Sin embargo, el interés romántico por el paisaje nunca se libera de un elemento nostálgico, o incluso de una conciencia trágica de la separación entre el artista y la naturaleza. La cultura de los siglos anteriores había ido ensanchando la distancia entre el sujeto y el objeto, entre el yo interior y el mundo exterior. El movimiento romántico diagnostica intuitivamente el problema, pero no tiene herramientas para resolverlo.
Un ejemplo de ello es la obra del mayor paisajista romántico alemán, Caspar David Friedrich (1774-1840). En muchas de sus telas encontramos enormes e inhóspitos paisajes que eclipsan a una o unas pocas figuras humanas, casi siempre inmóviles y de espaldas: hombres y mujeres con ropa urbana que contemplan una naturaleza salvaje y crespuscular. Estos personajes parecen sentir un profundo anhelo por el paisaje, pero se muestran distanciados, solitarios, inmersos en sus cavilaciones e incapaces de fluir plenamente con su entorno. El artista romántico se siente exiliado de la naturaleza y anhela regresar de ese exilio. No lo consigue, pero de ese anhelo brotan sus creaciones.
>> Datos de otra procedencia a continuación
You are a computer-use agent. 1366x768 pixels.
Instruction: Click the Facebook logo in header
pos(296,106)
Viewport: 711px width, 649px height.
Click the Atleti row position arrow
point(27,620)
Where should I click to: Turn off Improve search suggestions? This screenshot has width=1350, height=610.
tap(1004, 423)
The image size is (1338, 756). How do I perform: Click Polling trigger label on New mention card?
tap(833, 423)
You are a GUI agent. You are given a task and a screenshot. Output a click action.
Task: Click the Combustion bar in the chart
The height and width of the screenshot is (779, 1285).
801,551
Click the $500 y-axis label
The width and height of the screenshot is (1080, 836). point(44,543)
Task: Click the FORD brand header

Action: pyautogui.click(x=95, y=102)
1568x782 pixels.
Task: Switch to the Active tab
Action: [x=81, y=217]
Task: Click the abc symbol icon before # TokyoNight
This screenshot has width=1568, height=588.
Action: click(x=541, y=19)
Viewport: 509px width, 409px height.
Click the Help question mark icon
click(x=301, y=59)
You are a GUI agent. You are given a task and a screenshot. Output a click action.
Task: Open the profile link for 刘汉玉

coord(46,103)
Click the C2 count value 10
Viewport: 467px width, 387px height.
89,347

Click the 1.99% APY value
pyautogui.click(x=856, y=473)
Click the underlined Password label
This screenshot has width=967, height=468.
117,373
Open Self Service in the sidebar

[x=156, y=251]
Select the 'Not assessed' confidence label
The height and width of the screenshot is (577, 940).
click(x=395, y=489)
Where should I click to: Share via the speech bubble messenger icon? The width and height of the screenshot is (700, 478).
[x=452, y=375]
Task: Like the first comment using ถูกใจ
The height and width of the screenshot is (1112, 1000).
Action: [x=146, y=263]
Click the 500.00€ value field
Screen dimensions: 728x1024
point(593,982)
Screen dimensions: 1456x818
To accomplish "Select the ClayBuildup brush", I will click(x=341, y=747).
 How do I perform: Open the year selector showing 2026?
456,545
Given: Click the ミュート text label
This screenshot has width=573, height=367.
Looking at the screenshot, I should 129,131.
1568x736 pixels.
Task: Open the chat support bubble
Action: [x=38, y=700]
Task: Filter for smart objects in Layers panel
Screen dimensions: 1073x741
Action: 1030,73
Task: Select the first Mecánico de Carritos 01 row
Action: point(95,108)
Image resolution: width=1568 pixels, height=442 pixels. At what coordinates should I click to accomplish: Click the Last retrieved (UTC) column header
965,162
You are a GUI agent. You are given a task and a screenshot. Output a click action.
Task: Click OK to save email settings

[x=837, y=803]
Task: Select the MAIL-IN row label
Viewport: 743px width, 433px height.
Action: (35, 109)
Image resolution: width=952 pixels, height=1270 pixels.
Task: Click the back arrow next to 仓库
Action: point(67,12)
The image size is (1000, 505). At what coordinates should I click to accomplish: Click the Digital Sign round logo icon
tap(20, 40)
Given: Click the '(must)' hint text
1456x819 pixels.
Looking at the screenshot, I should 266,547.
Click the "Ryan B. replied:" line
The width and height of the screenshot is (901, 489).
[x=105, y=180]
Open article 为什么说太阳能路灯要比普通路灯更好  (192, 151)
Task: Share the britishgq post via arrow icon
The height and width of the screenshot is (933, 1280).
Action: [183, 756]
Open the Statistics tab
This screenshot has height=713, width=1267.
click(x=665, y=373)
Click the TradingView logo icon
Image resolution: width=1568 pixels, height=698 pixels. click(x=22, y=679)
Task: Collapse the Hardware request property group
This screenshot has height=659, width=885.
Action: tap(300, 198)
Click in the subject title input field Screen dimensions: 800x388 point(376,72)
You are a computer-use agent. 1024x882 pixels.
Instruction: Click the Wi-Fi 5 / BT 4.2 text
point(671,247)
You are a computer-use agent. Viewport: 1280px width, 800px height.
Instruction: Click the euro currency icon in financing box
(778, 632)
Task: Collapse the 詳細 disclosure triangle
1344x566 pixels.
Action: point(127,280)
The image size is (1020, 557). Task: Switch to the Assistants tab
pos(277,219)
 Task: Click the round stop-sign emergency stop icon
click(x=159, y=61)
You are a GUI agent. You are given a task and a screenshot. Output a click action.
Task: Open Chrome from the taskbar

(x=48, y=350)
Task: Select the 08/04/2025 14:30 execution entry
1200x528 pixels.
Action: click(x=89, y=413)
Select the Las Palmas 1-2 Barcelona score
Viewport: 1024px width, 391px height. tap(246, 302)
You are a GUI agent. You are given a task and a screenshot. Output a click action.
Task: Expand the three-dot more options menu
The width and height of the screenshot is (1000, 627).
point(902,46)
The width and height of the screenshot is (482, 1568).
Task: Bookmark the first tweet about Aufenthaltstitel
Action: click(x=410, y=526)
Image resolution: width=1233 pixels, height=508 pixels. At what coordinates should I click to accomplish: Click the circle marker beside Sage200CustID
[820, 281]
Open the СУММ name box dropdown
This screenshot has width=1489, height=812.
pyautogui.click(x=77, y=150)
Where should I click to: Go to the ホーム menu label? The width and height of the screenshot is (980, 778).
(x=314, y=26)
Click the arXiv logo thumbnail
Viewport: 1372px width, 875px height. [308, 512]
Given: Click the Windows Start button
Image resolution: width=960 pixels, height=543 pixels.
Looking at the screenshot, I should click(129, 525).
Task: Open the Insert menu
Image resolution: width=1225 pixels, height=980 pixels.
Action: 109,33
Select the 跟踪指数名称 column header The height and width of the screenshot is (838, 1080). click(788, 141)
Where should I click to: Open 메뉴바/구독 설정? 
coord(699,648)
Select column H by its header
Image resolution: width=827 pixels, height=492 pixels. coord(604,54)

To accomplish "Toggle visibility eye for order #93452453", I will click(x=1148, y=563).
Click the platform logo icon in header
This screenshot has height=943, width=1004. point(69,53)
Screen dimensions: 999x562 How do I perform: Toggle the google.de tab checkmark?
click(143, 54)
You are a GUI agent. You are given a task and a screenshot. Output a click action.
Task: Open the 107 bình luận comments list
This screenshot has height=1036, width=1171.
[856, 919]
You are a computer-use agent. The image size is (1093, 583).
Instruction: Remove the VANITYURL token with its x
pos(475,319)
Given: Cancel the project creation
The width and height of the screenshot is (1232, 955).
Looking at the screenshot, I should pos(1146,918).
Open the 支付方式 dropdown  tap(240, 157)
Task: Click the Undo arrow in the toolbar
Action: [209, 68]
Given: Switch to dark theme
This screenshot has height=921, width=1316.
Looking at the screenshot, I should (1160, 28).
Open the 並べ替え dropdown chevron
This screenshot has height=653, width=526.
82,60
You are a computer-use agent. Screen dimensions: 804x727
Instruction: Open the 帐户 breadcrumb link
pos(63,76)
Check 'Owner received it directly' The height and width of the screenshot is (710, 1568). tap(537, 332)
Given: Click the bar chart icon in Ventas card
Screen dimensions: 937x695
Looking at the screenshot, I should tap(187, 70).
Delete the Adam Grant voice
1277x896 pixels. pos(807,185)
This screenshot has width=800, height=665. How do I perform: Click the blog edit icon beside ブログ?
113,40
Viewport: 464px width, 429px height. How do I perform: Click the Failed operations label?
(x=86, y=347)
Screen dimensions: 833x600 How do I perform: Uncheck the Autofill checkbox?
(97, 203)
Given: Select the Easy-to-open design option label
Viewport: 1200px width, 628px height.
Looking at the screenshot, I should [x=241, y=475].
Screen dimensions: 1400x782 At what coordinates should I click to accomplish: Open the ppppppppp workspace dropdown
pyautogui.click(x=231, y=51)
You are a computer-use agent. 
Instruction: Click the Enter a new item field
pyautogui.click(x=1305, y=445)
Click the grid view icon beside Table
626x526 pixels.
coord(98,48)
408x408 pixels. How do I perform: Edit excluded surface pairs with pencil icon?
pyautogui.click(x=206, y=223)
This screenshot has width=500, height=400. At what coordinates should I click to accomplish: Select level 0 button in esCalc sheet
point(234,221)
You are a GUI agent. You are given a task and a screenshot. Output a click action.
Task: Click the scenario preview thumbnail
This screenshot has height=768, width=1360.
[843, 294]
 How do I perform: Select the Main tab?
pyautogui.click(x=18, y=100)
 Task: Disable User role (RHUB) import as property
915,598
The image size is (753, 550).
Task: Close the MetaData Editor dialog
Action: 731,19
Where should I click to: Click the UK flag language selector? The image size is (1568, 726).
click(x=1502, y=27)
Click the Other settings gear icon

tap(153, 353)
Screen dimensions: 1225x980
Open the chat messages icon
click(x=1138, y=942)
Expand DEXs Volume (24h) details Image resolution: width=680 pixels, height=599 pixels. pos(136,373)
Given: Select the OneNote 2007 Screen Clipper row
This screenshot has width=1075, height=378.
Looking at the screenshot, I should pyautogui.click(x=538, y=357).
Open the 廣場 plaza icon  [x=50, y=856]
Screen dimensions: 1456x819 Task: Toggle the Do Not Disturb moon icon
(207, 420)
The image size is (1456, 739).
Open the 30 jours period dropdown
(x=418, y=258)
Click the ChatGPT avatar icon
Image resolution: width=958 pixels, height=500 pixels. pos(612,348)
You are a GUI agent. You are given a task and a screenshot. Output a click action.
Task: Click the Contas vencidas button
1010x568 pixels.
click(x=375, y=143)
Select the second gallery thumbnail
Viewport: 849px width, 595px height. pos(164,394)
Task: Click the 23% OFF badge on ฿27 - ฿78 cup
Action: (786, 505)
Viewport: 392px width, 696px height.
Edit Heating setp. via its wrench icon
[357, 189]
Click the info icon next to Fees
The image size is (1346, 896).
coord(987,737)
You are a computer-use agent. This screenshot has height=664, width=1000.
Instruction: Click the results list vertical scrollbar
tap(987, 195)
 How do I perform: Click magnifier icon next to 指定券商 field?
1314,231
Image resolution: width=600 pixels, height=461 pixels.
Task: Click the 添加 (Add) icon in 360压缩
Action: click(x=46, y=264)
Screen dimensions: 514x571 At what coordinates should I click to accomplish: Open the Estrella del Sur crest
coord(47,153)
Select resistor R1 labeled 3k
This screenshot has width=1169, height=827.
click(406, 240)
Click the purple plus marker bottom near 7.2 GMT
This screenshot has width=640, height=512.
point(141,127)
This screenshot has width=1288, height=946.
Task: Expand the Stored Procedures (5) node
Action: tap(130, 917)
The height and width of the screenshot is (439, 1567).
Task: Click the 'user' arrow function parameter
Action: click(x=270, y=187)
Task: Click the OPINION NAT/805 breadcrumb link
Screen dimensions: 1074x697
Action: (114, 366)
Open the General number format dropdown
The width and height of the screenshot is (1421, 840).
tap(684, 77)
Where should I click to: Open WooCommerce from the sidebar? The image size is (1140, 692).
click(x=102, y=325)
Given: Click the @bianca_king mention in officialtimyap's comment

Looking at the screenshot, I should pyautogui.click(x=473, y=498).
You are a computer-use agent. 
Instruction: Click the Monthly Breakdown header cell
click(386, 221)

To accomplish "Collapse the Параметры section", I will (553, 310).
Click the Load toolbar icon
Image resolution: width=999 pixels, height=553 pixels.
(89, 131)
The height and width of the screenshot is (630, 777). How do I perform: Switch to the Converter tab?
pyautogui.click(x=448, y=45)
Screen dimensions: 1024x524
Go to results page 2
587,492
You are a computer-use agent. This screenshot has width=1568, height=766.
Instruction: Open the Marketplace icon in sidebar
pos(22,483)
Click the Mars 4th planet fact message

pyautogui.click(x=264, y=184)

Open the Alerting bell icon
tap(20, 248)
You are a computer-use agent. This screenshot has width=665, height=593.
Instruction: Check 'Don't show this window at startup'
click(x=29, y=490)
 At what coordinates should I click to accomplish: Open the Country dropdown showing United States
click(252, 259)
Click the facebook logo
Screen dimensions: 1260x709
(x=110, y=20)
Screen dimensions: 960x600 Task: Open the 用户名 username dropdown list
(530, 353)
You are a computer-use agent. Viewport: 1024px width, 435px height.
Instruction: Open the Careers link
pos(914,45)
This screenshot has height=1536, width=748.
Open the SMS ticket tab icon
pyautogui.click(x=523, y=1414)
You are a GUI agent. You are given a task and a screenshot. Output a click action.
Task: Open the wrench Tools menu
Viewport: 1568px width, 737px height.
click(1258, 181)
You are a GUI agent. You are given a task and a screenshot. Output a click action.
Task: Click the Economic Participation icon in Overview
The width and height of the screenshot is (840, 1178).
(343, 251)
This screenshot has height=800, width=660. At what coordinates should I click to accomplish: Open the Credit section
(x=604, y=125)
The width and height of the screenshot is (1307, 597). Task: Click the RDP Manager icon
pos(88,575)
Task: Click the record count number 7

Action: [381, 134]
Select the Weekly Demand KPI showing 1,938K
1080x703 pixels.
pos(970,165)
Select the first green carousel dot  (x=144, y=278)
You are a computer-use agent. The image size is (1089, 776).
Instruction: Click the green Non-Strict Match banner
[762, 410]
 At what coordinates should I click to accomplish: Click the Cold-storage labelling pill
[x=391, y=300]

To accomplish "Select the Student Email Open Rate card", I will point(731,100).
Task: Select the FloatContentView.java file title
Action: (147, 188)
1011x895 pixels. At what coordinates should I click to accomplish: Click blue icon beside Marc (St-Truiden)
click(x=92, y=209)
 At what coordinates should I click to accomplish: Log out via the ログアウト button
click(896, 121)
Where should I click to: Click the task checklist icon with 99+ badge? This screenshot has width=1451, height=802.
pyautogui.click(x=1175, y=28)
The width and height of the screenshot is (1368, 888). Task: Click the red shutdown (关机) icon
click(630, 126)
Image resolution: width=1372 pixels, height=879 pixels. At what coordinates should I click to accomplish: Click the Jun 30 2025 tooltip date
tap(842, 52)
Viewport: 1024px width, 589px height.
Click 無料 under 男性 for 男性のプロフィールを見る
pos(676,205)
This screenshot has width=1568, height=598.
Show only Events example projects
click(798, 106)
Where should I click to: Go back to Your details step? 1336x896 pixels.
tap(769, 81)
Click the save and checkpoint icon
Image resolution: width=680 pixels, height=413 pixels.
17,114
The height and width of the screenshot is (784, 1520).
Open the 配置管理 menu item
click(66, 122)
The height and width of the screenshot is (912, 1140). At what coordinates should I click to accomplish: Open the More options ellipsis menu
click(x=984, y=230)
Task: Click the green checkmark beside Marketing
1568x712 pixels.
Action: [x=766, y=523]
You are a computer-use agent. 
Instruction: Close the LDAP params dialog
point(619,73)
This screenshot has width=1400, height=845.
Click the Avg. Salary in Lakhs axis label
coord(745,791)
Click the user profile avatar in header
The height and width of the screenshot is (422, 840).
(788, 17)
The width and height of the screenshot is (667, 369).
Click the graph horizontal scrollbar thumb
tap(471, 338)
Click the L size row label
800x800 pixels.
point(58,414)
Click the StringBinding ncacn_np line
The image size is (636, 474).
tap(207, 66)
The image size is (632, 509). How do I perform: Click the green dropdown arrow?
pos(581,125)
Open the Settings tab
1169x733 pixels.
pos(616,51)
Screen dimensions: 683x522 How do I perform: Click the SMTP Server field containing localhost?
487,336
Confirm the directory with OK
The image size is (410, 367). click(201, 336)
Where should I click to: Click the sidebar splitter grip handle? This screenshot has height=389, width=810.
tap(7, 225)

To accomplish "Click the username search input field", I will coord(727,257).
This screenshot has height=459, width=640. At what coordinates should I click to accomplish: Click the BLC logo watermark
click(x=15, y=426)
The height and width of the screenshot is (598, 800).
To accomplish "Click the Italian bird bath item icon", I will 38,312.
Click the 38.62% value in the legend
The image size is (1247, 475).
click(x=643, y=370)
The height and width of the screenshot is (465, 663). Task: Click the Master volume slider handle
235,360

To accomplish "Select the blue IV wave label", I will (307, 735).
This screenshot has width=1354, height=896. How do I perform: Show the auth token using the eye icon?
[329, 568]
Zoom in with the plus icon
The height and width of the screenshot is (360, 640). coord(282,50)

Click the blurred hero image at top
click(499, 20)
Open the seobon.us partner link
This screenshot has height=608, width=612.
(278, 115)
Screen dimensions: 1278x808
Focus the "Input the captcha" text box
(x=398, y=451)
Reivindicar la imaginación
La reivindicación de la imaginación y de la intuición y el anhelo de armonía con la naturaleza propios del movimiento romántico han vuelto a aflorar en nuestros días. Actualmente sabemos que la razón calculadora tiene límites que no sospechábamos y que para salir de nuestra crisis sistémica necesitamos hoy otros tipos de inteligencia: emocional, social, ecológica. Y tenemos a nuestro alcance experiencias, técnicas y saberes, incluidos los de otras culturas, que eran inaccesibles a los románticos. Ellos buscaron a tientas vías que ahora podemos empezar a caminar.